:: INFORMATION ::

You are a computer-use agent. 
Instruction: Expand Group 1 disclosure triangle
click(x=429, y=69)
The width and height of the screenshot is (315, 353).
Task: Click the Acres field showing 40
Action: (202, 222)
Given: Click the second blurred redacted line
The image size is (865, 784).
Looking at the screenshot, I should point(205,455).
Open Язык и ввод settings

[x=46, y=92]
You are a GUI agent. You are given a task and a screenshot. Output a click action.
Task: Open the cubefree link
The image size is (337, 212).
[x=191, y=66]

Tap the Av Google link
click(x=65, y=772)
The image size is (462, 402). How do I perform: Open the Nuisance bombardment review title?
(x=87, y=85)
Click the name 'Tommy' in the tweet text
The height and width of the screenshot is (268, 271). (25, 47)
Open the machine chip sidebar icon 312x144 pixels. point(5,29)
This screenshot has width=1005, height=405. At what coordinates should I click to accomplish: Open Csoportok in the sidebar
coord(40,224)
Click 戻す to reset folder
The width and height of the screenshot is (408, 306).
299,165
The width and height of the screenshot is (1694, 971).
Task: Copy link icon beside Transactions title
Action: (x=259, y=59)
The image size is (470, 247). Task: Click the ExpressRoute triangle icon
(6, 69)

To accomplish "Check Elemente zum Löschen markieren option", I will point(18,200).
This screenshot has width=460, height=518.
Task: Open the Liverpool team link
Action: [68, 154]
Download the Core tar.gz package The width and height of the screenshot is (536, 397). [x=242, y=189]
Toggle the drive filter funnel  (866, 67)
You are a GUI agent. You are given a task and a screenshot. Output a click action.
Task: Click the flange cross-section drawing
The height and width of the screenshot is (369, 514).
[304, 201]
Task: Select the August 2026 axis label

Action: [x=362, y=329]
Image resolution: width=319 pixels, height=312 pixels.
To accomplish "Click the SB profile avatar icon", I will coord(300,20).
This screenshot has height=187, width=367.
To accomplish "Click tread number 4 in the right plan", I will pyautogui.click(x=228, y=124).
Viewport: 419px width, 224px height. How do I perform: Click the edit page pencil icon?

:::

## ASSIGNED TASK
All lines from the one containing "Task: Select the August 2026 axis label" through the end of the material should be restated exactly, with both end lines kept.

## EXERCISE SOLUTION
Task: Select the August 2026 axis label

Action: [x=362, y=329]
Image resolution: width=319 pixels, height=312 pixels.
To accomplish "Click the SB profile avatar icon", I will coord(300,20).
This screenshot has height=187, width=367.
To accomplish "Click tread number 4 in the right plan", I will pyautogui.click(x=228, y=124).
Viewport: 419px width, 224px height. How do I perform: Click the edit page pencil icon?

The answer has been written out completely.